------ Text under study

Conventional, Uni-Temporal and
Bi-Temporal Tables
Conventional tables contain data describing what things are currently like. But to provide comparable access to data describing what things used to be like, and to what they may be like in the future, we believe it is necessary to combine data about the past, the present and the future in the same tables. Tables which do this, which contain data about what the objects they represent used to be like and also data about what they may be like later on, together with data about what those objects are like now, are versioned tables.
Another important thing about data is that, from time to time, we occasionally get it wrong. We might record the wrong data about a particular customer's status, indicating, for example, that a VIP customer is really a deadbeat. If we do, then as soon as we find out about the mistake, we will hasten to fix it by updating the customer's record with the correct data. But that doesn't just correct the mistake. It also covers it up. Auditors are often able to reconstruct erroneous data from backups and logfiles. But for the ordinary query author, no trace remains in the database that the mistake ever occurred, let alone what the mistake was, or when it happened, or for how long it went undetected.
Fortunately, we can do better than that. Instead of overwriting the mistake, we can keep both the original customer record and its corrected copy in the same table, along with information about when and for how long the original was thought to be correct, and when we finally realized it wasn't and then did something about it. Moreover, while continuing to provide undisturbed, directly queryable, immediate access to the data that we currently believe is correct, we can also provide that same level of access to data that we once believed was correct but now realize is not correct. This is important for re-creating reports, or query results, showing the data as it was at the time those reports or queries were originally run.
There is no generally accepted term for this kind of table. We will call it an assertion table. Assertion tables, as we will see, are essential for recreating reports and queries, at a later time, when the objective is to retrieve the data as it was originally entered, warts and all. Assertion tables are the second of the two kinds of uni-temporal tables. The same data management methods which lower the cost and increase the value of versioned data also lower the cost and increase the value of asserted data.
Version tables and assertion tables are both uni-temporal tables. The difference between them is what their time periods represent, and how they are managed. If the begin date of the time period indicates when the row representing an object was physical created, and the end date indicates when either an update or a delete transaction was processed for the same object, then the time period is a physical time period and the table is an assertion table. In effect, it is a logfile, differing from conventional logfiles in that updates are stored as after-images, not as the transactions themselves. On the other hand, if the begin date of the time period indicates when the object represented by the row entered into the state described by that row, and the end date indicates when that object is no longer in that state, then the time period is a logical time period and the table is a version table.

------------
------ Data provided

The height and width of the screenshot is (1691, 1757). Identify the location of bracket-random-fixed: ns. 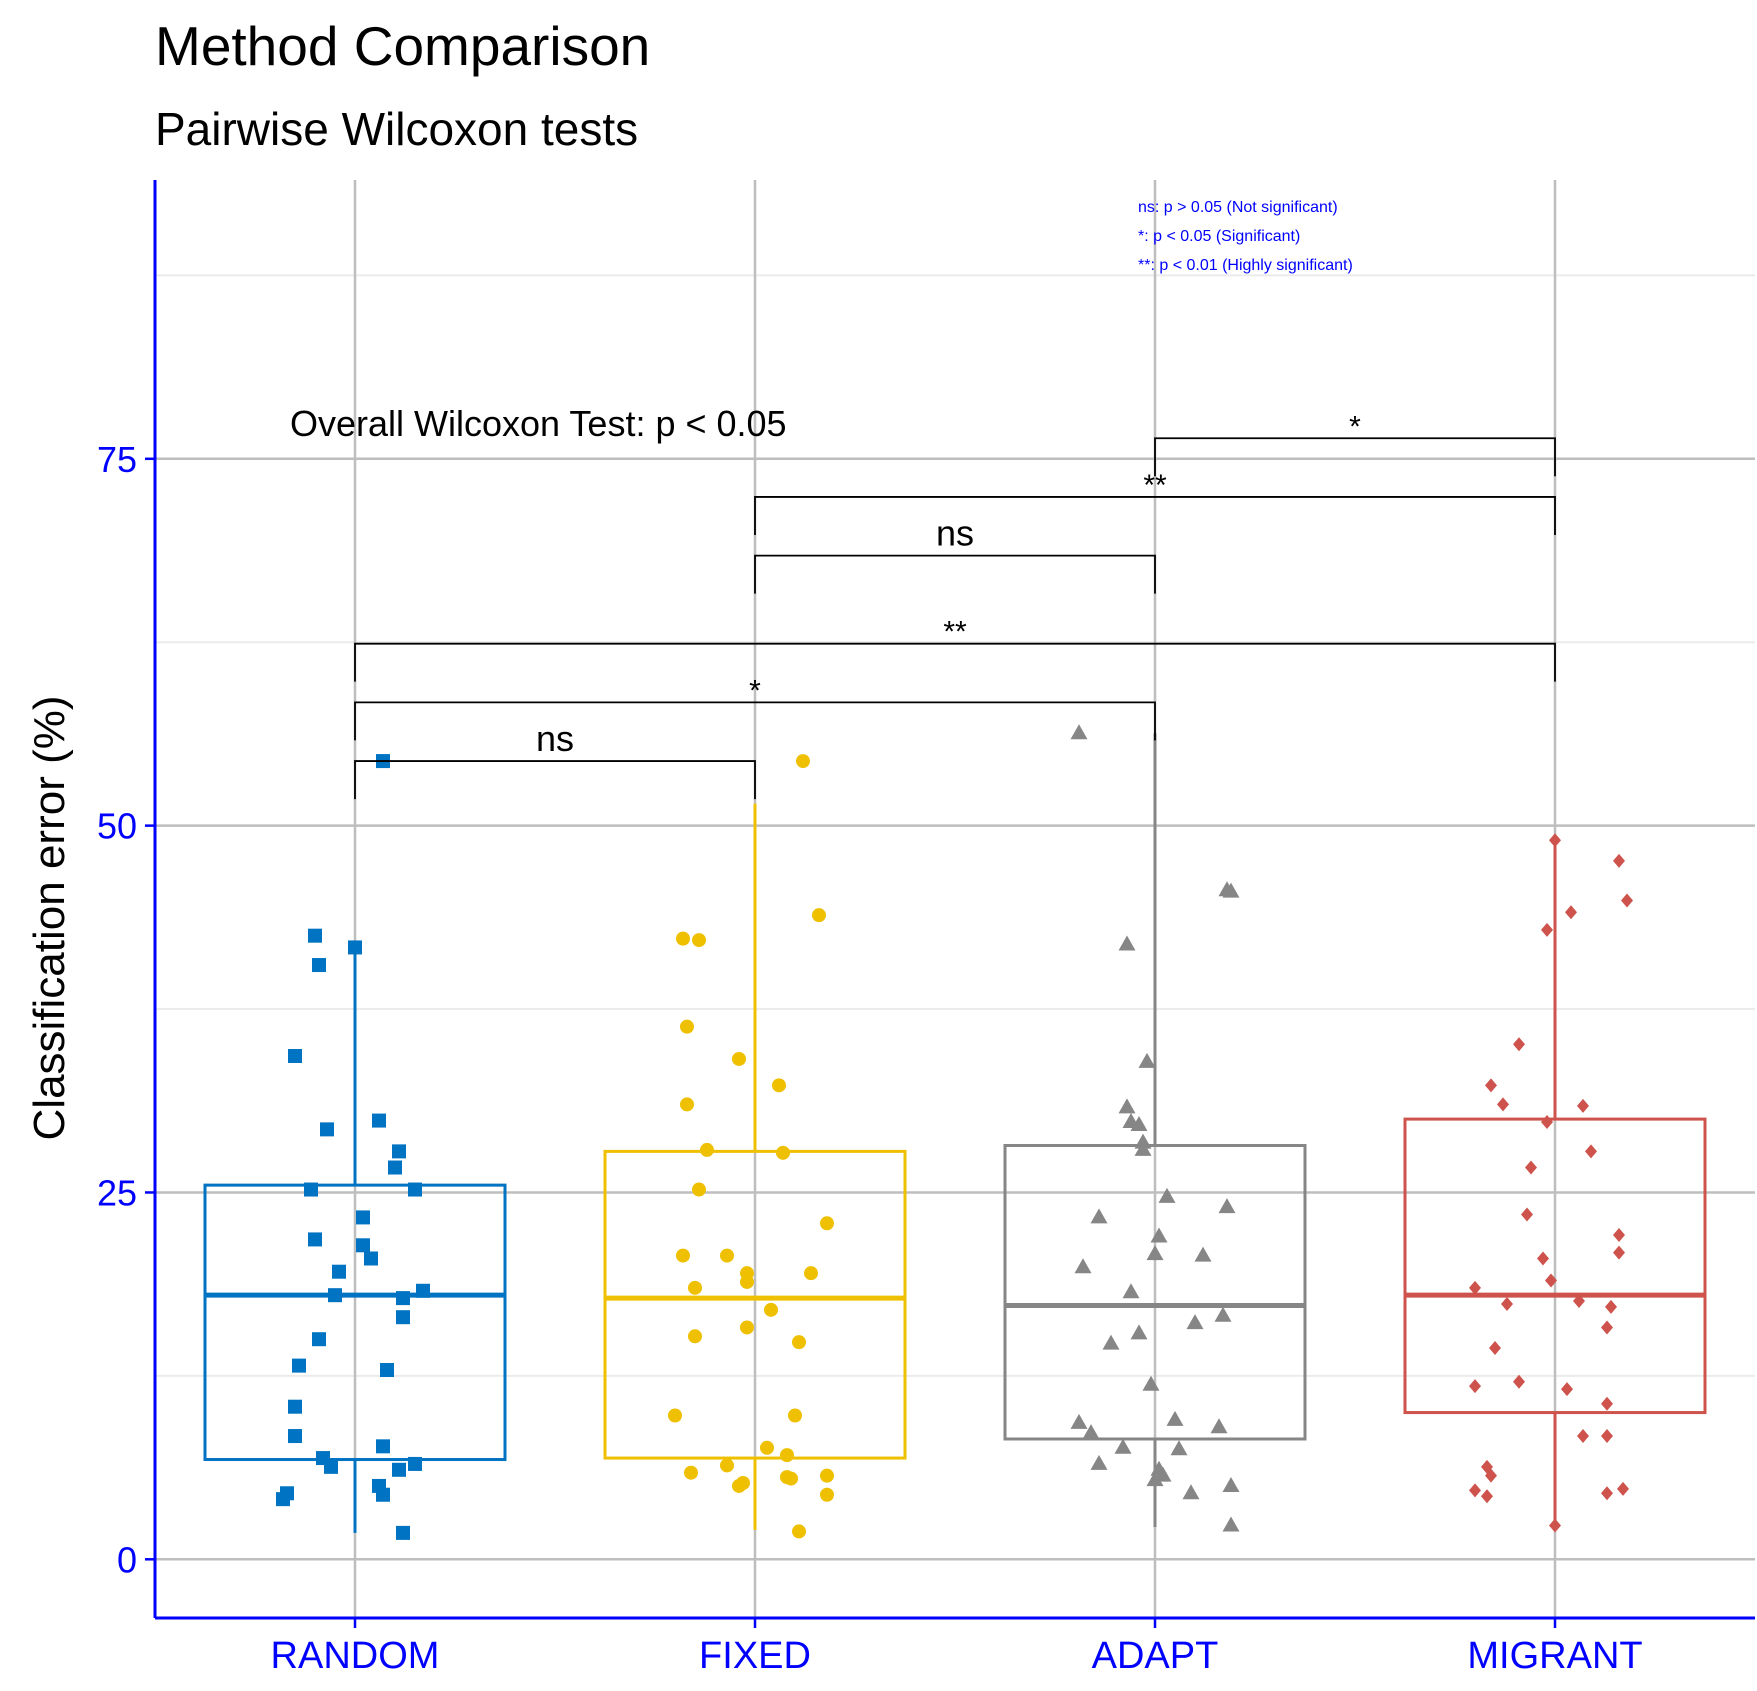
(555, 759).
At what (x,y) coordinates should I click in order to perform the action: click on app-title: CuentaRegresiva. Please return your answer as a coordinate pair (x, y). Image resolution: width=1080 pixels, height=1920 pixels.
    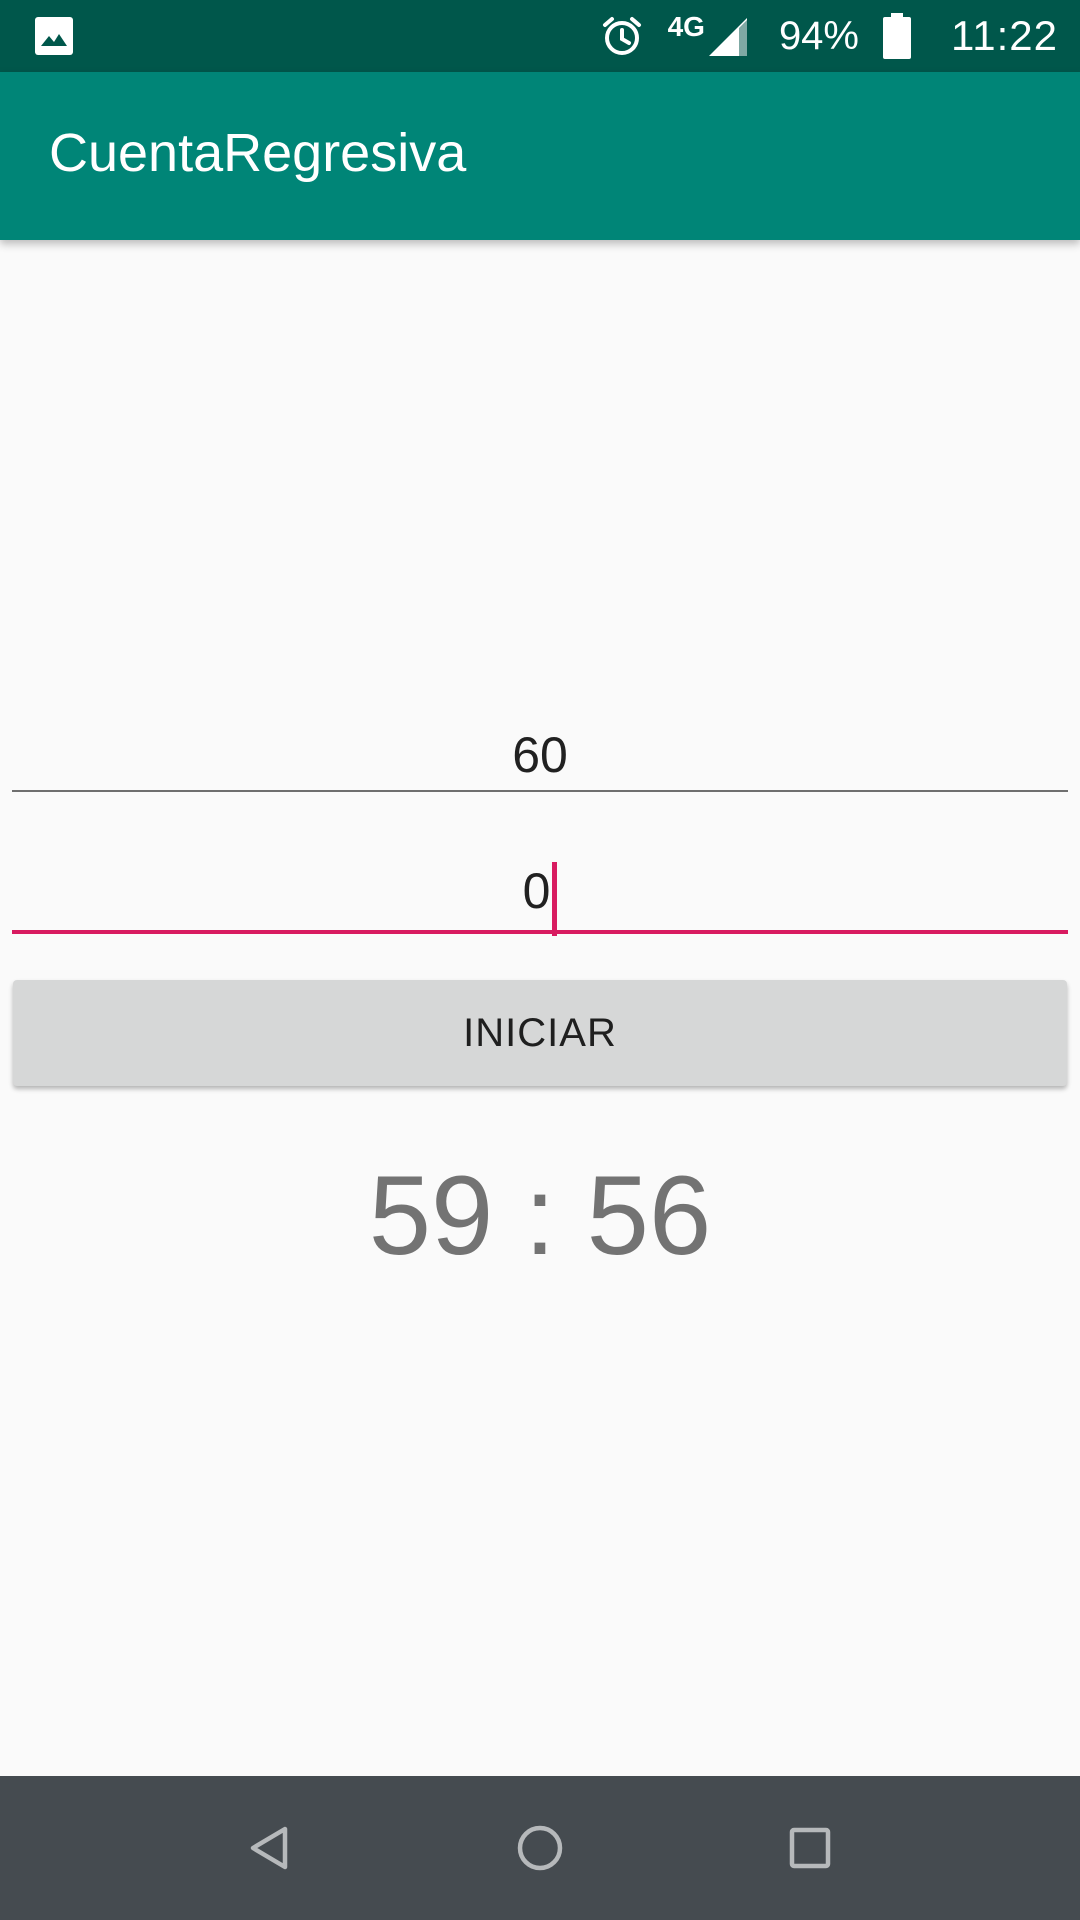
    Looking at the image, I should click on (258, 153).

------------

• Tasks to perform:
1. Answer these questions from the passage on temporal tables:
(a) What term is used for tables that hold data about the past, present and future of the objects they represent?
(b) What name is given to a table that keeps both an original record and its corrected copy?
(c) In an assertion table, in what form are updates stored?
2. Write the next part of the passage on temporal tables, beginning after its final sentence.
The listing has no connection to the passage on temporal tables.

• Exercise responses:
1.
(a) Versioned tables.
(b) An assertion table.
(c) As after-images, not as the transactions themselves.

2.
There are also tables which combine versions and assertions, and combine them in the sense that every row in these tables is both a version and an assertion. These tables contain data about what we currently believe the objects they represent were/are/will be like, data about what we once believed but no longer believe those objects were/are/will be like, and also data about what we may in the future come to believe those objects were/are/will be like. Tables like these, tables whose rows contain data about both the past, the present and the future of things, and also about the past, the present and the future of our beliefs about those things, are bi-temporal tables.
Figure 1 shows a conventional, a uni-temporal and a bi-temporal table. Here and elsewhere, our convention is to underline primary key column headings.
We also show time period columns as containing both a begin and an end point in time, and we refer to these points in time as "dates". They can actually be any representation of a point in time, and would more typically be timestamps. We use the special date "12/31/9999" when we do not know if or when a time period will end.
Of course, if these time periods are represented by single columns, then those columns have a time period datatype, and do not consist of a pair of dates. Commercial DBMSs are beginning to support time period datatypes. But because that support is neither ubiquitous nor standardized, we use a pair of columns in our implementations, one to mark the beginning of the time period, and the other to mark the end of the time period. More precisely, following the standard convention, we set the begin date of a time period to the first point in time in the period, and the end date of the time period to the first point in time after the end of the time period.
Figure 1. A Conventional, Uni-Temporal and Bi-Temporal Table.
The first table illustrated in Figure 1 is a very simple conventional table. Each customer is represented by one row in the table. If the customer's name or type changes, the row is updated to reflect the change. Also, if we discover an error in the data for a particular customer, we update the row to correct the error.
The second table illustrated in Figure 1 is a uni-temporal table. Whether it is a version table or an assertion table is, as we explained above, a matter of how the time periods are interpreted. But in either case, the same customer may be represented by any number of rows in the table.
The third table illustrated in Figure 1 is a bi-temporal table. To demonstrate the value of a bi-temporal table – what it can represent that a conventional or a uni-temporal table cannot represent – we will use an example. In Figure 2, we see a sample row in the bi-temporal form of our customer table. It was physically inserted on May 1st, a month before it was due to go into effect.
# |
E-Begin |
E-End |
A-Begin |
A-End |
Cust |
Name |
Type |
1 |
06/01/2008 |
12/31/9999 |
05/01/2008 |
12/31/9999 |
C123 |
Jones |
Silver |
Figure 2. An Insert.
In Figure 3, we see an update applied to this customer's data. The result of the update is that the first row is logically deleted or, as we will say, withdrawn into past assertion time. It is a record of what we once said was true about Jones. But beginning on September 15th, we no longer make that claim, and so this row is logically no longer part of the database. In place of that row, beginning on September 15th, we make two claims. The first is that Jones was a Silver customer from June 1st to September 15th. The second is that, starting on September 15th and continuing on until further notice, Jones is a Gold customer.
# |
E-Begin |
E-End |
A-Begin |
A-End |
Cust |
Name |
Type |
1 |
06/01/2008 |
12/31/9999 |
05/01/2008 |
09/15/2008 |
C123 |
Jones |
Silver |
2 |
06/01/2008 |
09/15/2008 |
09/15/2008 |
12/31/9999 |
C123 |
Jones |
Silver |
3 |
09/15/2008 |
12/31/9999 |
09/15/2008 |
12/31/9999 |
C123 |
Jones |
Gold |
Figure 3. An Update.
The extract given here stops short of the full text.